SET TASK: Rewrite the listing starting with the line with "What do you see at coordinates (2248, 993)" and going on through the line with "center [1382, 705].", replacing "element" with "item" and leaving everything else unchanged.

INFORMATION SHOWN:
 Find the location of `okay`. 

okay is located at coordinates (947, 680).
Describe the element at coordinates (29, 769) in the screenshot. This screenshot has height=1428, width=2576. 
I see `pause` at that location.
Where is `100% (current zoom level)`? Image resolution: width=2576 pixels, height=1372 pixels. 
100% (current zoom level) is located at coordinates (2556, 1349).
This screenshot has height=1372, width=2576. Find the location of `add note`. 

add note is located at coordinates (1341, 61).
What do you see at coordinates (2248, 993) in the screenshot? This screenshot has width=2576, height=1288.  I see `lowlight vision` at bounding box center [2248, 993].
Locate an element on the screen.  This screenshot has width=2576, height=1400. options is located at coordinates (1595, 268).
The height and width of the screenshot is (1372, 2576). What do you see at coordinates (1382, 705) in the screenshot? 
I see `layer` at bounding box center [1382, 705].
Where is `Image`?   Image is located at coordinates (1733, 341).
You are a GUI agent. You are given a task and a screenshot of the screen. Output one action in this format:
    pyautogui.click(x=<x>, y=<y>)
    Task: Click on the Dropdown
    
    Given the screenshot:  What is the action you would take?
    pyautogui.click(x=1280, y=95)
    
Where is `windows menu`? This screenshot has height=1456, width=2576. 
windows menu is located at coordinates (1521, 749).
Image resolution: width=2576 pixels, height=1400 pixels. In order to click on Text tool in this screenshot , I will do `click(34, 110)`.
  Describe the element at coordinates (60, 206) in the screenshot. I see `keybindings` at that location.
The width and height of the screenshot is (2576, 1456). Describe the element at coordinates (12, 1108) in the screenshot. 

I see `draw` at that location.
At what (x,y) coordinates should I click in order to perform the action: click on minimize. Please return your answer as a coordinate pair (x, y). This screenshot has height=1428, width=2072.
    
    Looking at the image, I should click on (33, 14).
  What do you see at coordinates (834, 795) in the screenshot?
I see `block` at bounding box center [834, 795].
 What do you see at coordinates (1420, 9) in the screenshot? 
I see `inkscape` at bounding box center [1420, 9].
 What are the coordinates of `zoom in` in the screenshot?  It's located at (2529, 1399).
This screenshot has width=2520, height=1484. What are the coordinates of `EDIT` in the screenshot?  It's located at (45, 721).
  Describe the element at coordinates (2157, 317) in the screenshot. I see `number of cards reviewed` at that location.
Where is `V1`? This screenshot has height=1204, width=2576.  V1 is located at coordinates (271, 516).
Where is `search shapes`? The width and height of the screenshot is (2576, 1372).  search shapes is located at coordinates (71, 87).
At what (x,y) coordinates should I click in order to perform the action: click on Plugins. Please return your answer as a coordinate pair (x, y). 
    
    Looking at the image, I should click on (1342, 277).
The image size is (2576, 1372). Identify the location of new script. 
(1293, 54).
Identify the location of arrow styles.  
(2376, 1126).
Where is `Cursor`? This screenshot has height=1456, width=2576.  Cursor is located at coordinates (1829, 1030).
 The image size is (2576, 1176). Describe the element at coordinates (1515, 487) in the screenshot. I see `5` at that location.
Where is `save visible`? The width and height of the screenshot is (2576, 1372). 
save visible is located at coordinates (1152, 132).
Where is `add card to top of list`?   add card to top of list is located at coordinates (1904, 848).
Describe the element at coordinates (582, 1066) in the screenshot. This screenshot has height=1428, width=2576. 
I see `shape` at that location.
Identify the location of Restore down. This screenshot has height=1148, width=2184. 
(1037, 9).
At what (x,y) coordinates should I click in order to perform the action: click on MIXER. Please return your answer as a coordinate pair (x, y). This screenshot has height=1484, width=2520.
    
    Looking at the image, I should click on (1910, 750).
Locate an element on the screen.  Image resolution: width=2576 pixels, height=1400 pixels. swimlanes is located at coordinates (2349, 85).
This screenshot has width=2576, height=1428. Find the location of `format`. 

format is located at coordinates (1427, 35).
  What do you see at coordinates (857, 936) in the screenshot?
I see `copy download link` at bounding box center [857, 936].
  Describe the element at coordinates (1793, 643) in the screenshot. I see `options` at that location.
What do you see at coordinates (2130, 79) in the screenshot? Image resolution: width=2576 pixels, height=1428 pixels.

CORRECT ANSWER:
What do you see at coordinates (2248, 993) in the screenshot? This screenshot has width=2576, height=1288.  I see `lowlight vision` at bounding box center [2248, 993].
Locate an item on the screen.  This screenshot has width=2576, height=1400. options is located at coordinates (1595, 268).
The height and width of the screenshot is (1372, 2576). What do you see at coordinates (1382, 705) in the screenshot? 
I see `layer` at bounding box center [1382, 705].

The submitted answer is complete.